### TASK TO CARRY OUT
Copying each record below exactly is the whole task.

### PROVIDED INFORMATION
· · · · · · ·

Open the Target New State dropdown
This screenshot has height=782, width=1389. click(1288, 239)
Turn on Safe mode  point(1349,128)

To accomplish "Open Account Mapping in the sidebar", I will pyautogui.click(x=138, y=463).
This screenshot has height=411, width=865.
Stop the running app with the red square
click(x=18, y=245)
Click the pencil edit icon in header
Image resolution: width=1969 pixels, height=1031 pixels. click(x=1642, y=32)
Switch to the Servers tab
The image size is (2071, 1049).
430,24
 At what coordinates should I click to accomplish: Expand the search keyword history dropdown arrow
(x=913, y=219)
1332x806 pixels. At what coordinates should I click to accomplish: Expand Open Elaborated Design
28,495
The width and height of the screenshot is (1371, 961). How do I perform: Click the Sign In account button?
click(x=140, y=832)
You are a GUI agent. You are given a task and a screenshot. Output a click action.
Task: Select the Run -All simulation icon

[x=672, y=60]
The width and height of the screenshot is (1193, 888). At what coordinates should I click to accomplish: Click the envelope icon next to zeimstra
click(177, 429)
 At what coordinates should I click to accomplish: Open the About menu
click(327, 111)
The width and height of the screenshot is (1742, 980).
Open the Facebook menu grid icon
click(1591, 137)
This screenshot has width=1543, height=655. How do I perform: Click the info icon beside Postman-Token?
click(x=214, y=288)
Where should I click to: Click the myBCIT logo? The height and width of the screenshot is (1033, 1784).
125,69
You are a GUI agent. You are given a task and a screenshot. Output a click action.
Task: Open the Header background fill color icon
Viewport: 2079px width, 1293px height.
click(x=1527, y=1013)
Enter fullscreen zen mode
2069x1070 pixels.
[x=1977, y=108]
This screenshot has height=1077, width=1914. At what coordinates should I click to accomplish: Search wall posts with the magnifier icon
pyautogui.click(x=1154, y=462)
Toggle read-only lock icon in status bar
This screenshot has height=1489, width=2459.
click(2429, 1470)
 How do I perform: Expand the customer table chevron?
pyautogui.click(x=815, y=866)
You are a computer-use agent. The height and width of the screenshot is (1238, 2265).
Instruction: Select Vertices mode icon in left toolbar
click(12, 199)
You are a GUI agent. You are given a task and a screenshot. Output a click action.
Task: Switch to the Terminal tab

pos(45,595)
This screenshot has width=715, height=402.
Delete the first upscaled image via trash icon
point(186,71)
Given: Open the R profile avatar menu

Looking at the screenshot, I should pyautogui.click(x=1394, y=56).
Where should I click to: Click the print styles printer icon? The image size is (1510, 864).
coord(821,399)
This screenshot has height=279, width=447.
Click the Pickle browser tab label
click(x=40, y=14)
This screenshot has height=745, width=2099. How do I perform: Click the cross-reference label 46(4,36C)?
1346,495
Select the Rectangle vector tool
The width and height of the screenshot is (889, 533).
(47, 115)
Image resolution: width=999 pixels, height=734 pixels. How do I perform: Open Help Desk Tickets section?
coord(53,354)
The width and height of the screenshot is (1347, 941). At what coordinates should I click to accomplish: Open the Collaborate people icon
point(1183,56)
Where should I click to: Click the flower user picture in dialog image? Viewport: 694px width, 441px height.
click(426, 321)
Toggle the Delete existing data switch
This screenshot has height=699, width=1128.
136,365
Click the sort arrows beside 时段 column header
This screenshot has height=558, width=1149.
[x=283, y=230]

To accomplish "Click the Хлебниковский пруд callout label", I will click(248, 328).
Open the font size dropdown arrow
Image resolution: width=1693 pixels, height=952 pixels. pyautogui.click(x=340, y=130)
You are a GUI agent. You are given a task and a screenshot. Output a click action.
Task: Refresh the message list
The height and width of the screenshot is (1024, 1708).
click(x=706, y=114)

· · · · · · ·

### SOLUTION TO THE EXERCISE
Open the Target New State dropdown
This screenshot has height=782, width=1389. click(1288, 239)
Turn on Safe mode  point(1349,128)

To accomplish "Open Account Mapping in the sidebar", I will pyautogui.click(x=138, y=463).
This screenshot has height=411, width=865.
Stop the running app with the red square
click(x=18, y=245)
Click the pencil edit icon in header
Image resolution: width=1969 pixels, height=1031 pixels. click(x=1642, y=32)
Switch to the Servers tab
The image size is (2071, 1049).
430,24
 At what coordinates should I click to accomplish: Expand the search keyword history dropdown arrow
(x=913, y=219)
1332x806 pixels. At what coordinates should I click to accomplish: Expand Open Elaborated Design
28,495
The width and height of the screenshot is (1371, 961). How do I perform: Click the Sign In account button?
click(x=140, y=832)
You are a GUI agent. You are given a task and a screenshot. Output a click action.
Task: Select the Run -All simulation icon

[x=672, y=60]
The width and height of the screenshot is (1193, 888). At what coordinates should I click to accomplish: Click the envelope icon next to zeimstra
click(177, 429)
 At what coordinates should I click to accomplish: Open the About menu
click(327, 111)
The width and height of the screenshot is (1742, 980).
Open the Facebook menu grid icon
click(1591, 137)
This screenshot has width=1543, height=655. How do I perform: Click the info icon beside Postman-Token?
click(x=214, y=288)
Where should I click to: Click the myBCIT logo? The height and width of the screenshot is (1033, 1784).
125,69
You are a GUI agent. You are given a task and a screenshot. Output a click action.
Task: Open the Header background fill color icon
Viewport: 2079px width, 1293px height.
click(x=1527, y=1013)
Enter fullscreen zen mode
2069x1070 pixels.
[x=1977, y=108]
This screenshot has height=1077, width=1914. At what coordinates should I click to accomplish: Search wall posts with the magnifier icon
pyautogui.click(x=1154, y=462)
Toggle read-only lock icon in status bar
This screenshot has height=1489, width=2459.
click(2429, 1470)
 How do I perform: Expand the customer table chevron?
pyautogui.click(x=815, y=866)
You are a computer-use agent. The height and width of the screenshot is (1238, 2265).
Instruction: Select Vertices mode icon in left toolbar
click(12, 199)
You are a GUI agent. You are given a task and a screenshot. Output a click action.
Task: Switch to the Terminal tab

pos(45,595)
This screenshot has width=715, height=402.
Delete the first upscaled image via trash icon
point(186,71)
Given: Open the R profile avatar menu

Looking at the screenshot, I should pyautogui.click(x=1394, y=56).
Where should I click to: Click the print styles printer icon? The image size is (1510, 864).
coord(821,399)
This screenshot has height=279, width=447.
Click the Pickle browser tab label
click(x=40, y=14)
This screenshot has height=745, width=2099. How do I perform: Click the cross-reference label 46(4,36C)?
1346,495
Select the Rectangle vector tool
The width and height of the screenshot is (889, 533).
(47, 115)
Image resolution: width=999 pixels, height=734 pixels. How do I perform: Open Help Desk Tickets section?
coord(53,354)
The width and height of the screenshot is (1347, 941). At what coordinates should I click to accomplish: Open the Collaborate people icon
point(1183,56)
Where should I click to: Click the flower user picture in dialog image? Viewport: 694px width, 441px height.
click(426, 321)
Toggle the Delete existing data switch
This screenshot has height=699, width=1128.
136,365
Click the sort arrows beside 时段 column header
This screenshot has height=558, width=1149.
[x=283, y=230]

To accomplish "Click the Хлебниковский пруд callout label", I will click(248, 328).
Open the font size dropdown arrow
Image resolution: width=1693 pixels, height=952 pixels. pyautogui.click(x=340, y=130)
You are a GUI agent. You are given a task and a screenshot. Output a click action.
Task: Refresh the message list
The height and width of the screenshot is (1024, 1708).
click(x=706, y=114)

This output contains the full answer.